A new full-scale electric vertical takeoff and landing (eVTOL) prototype is ready to spread its wings.
Overair, maker of the Butterfly eVTOL air taxi, said Tuesday that it completed the build of its first full-scale prototype aircraft, which is set to begin flight testing early next year. The company will start with vehicle-level testing at its Santa Ana, California, headquarters before moving the aircraft to its flight test facility in nearby Victorville.
Early tests will aim to validate different aspects of Butterfly’s technology: propulsion systems, flight control mechanics, safety features, and operational efficiency, to name a few. Overair will also evaluate how the aircraft meets its noise target (55 decibels) and performance envelope under an array of flight and weather conditions.

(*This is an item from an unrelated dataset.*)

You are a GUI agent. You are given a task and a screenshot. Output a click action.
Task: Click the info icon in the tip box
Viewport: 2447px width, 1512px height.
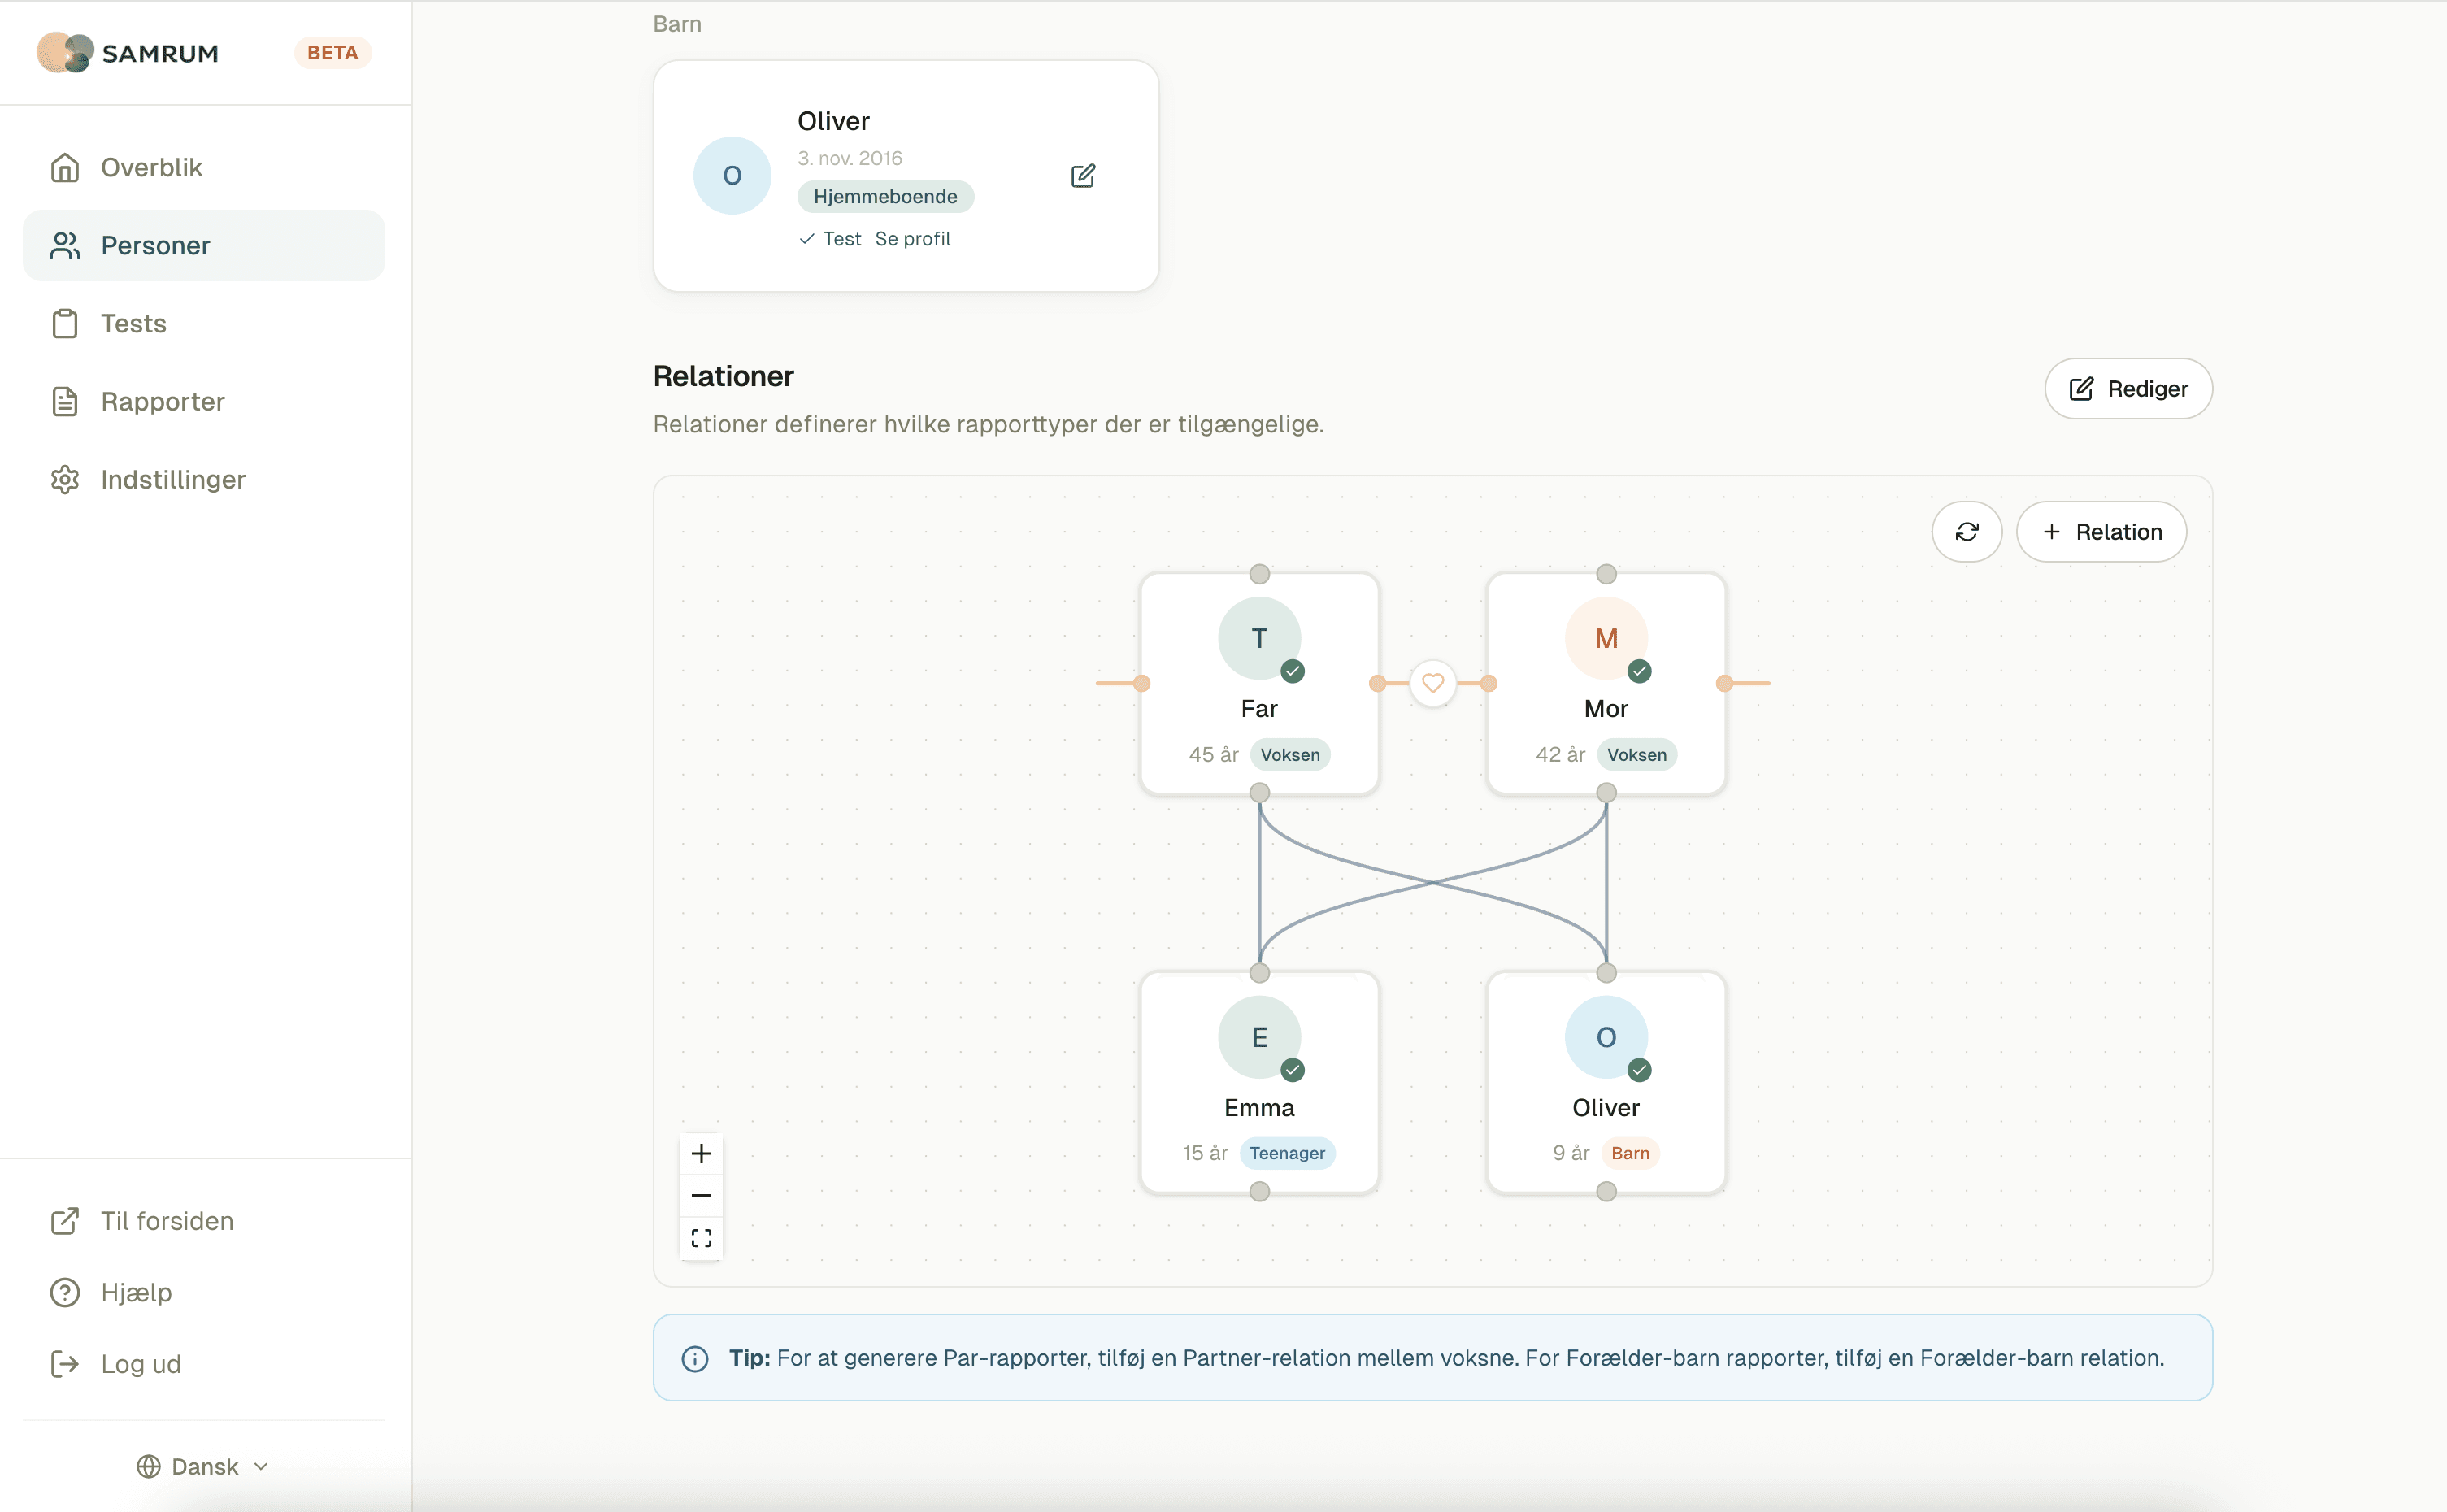(695, 1358)
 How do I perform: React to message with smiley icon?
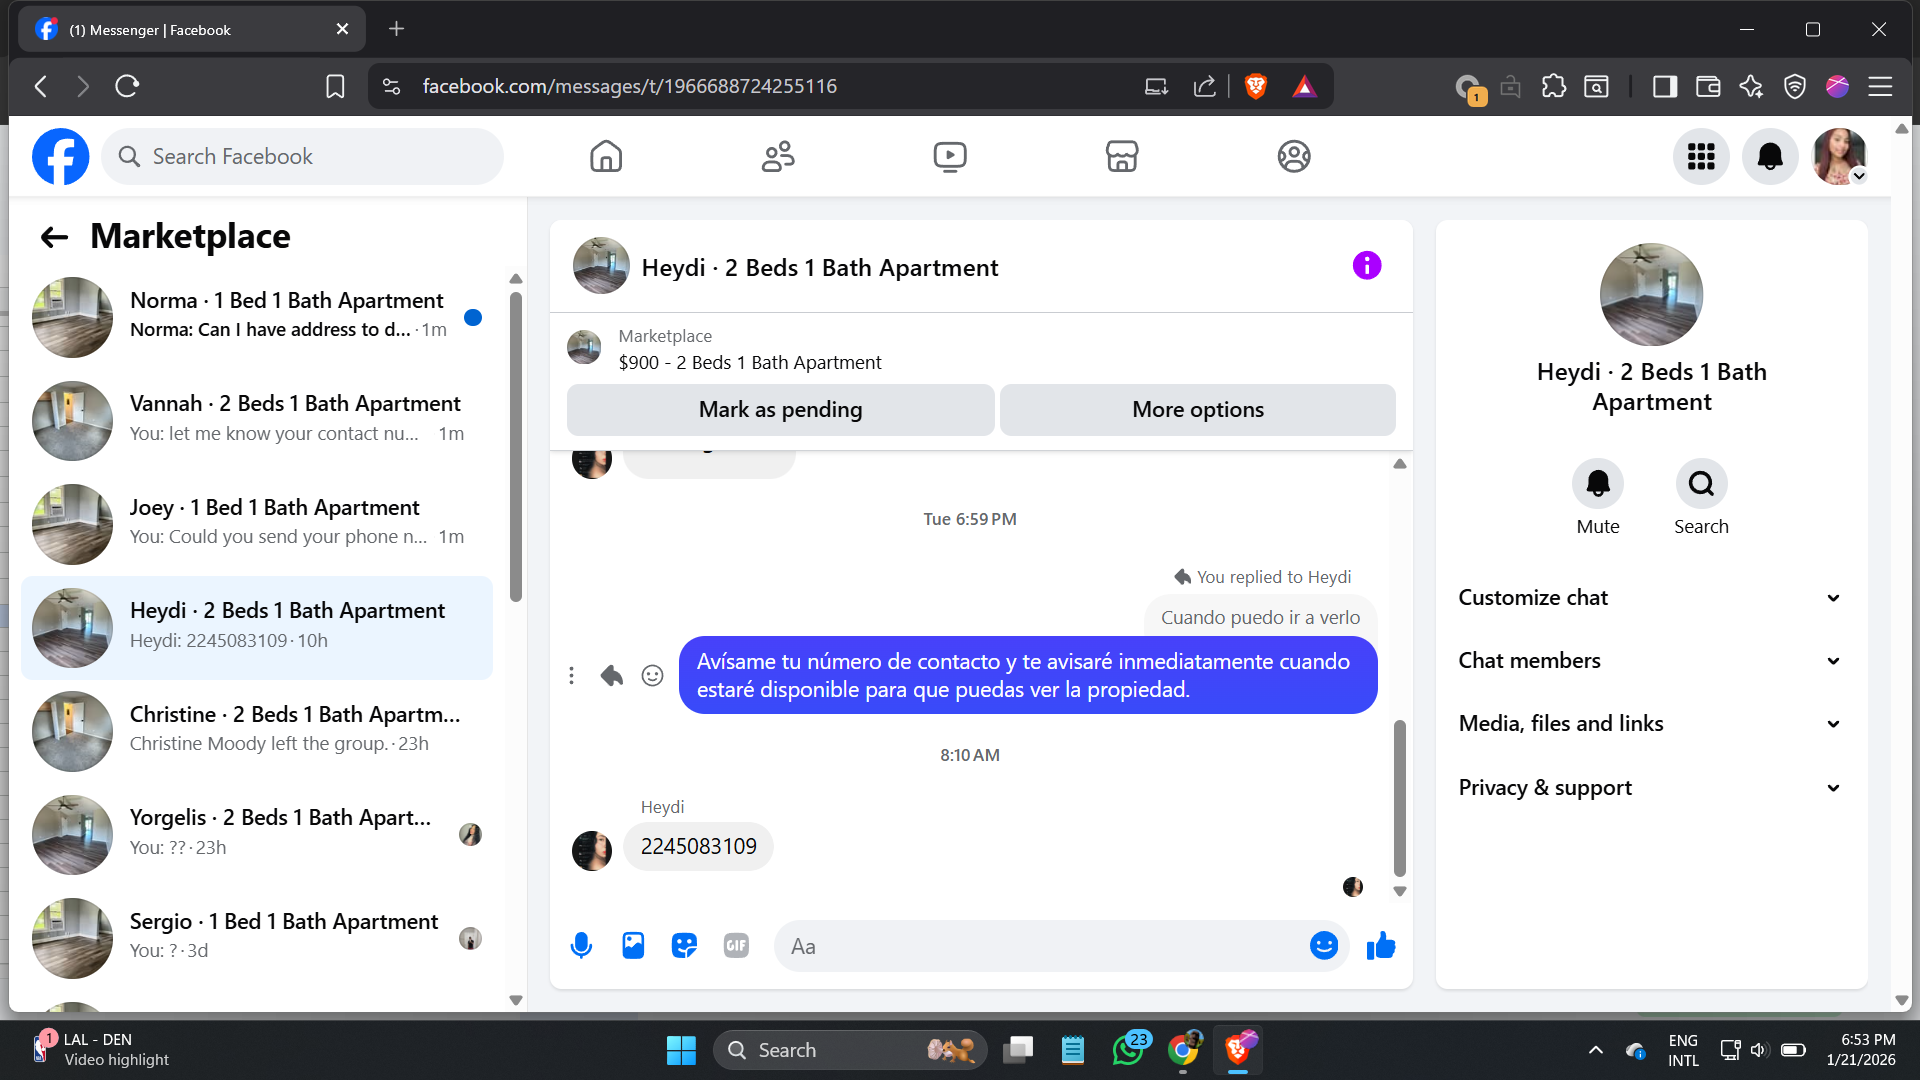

Overair hopes to certify Butterfly with the FAA and is working through its G-1 Stage 3 means of compliance, which will establish the criteria for validating its certification basis. Those criteria will be assessed in future “for credit” testing under the regulator’s watchful eye. The company expects Butterfly to enter service in 2028, in line with the FAA’s timeline for early advanced air mobility (AAM) operations.
“Assembling our first full-scale prototype vehicle marks the culmination of years of industry expertise, meticulous development planning, innovative engineering, and the hard work of the entire Overair team,” said Ben Tigner, CEO of Overair. “This seamless transition from propulsion testing to a full-scale prototype underscores our dedication to redefining the eVTOL landscape with safer, quieter, and more reliable aircraft.”
Butterfly deploys two technologies Overair says have never been integrated on an eVTOL design: optimum speed tilt rotor (OSTR) and individual blade control (IBC).
The OSTR system is essentially a power saver. Throughout vertical, transition, and forward flight, it varies propeller revolutions per minute, which Overair says boosts efficiency. The company claims OSTR reduces power demand in hover by as much as 60 percent.
IBC, meanwhile, reduces propeller loads by limiting the vibration of each blade, which the firm says results in safer, smoother, lower-cost flights. Last week, the technology was awarded a U.S. Navy Small Business Innovation Research (SBIR) contract, which will see it developed for potential Navy use.
Matt Rhinehart, aeromechanics senior engineer of the Naval Air Systems Command, said IBC opens up a long list of potential benefits for the Navy’s “next generation of rotorcraft.”
Overair claims Butterfly’s combination of OSTR and IBC produces efficient, quiet propulsion in nearly any weather, temperature, or altitude. In addition, the design features four oversized rotors, a large cabin, and a payload of about 1,100 pounds—enough for five passengers and their luggage. The company says Butterfly is ideal for passenger, medical, cargo, and military applications.
“Since day one, Overair has been committed to developing an aircraft that extends efficient air transportation to a broader audience; an aircraft that will be welcomed by local communities, passengers, and operators alike,” said Valerie Manning, chief commercial officer at Overair. “Our prototype is where we begin real-world, full-scale validation of these fundamental design principles.”
As Overair rolls out its first full-scale prototype, it joins a handful of other eVTOL air taxi manufacturers to reach that stage. Archer Aviation was one of the first in the U.S. to hit the milestone, completing the build of its first Midnight prototype in May. Joby Aviation in June rolled out its initial production prototype, following the introduction of its full-scale preproduction model in 2019. Both firms have begun flight testing.
Germany’s Volocopter, meanwhile, has assembled two prototypes: the two-seat VoloCity and the larger VoloConnect. Another German manufacturer, Lilium, started building its first Lilium Jet this month, while Embraer subsidiary Eve Air Mobility expects to complete a full-scale prototype by year’s end.
Once Butterfly makes it through the gauntlet of FAA certification tasks, Overair plans to deploy it in a few key markets.
In November, the company announced partnerships with Dallas/Fort Worth International Airport (KDFW) and the city of Arlington, Texas, to launch air taxi flights out of DFW Airport and Arlington Municipal Airport (KGKY). No firm commitment has been made to purchase aircraft, but the partners plan to introduce vertiports, charging stations, and new policies to the region to build a full-fledged AAM ecosystem. Eventually, it’s expected to span the entire Dallas-Fort Worth metro area and North Texas region.
In addition to those agreements, Overair has a partnership with helicopter operator Bristow Group, which placed a preorder for 20 to 50 Butterflys. Bristow plans to fly the eVTOL on commercial air taxi routes in its service areas, including several cities in and around Texas.
Farther to the west, Overair and several other eVTOL manufacturers are working with Urban Movement Labs, a Los Angeles government-community transportation partnership. It expects to highlight Butterfly during the city’s 2028 Olympic Games, alongside other players.
Overair in October also agreed to deliver 20 aircraft to South Korean helicopter transportation provider HeliKorea. The partnership followed plans to launch services on Jeju, the country’s largest island and a major tourist destination.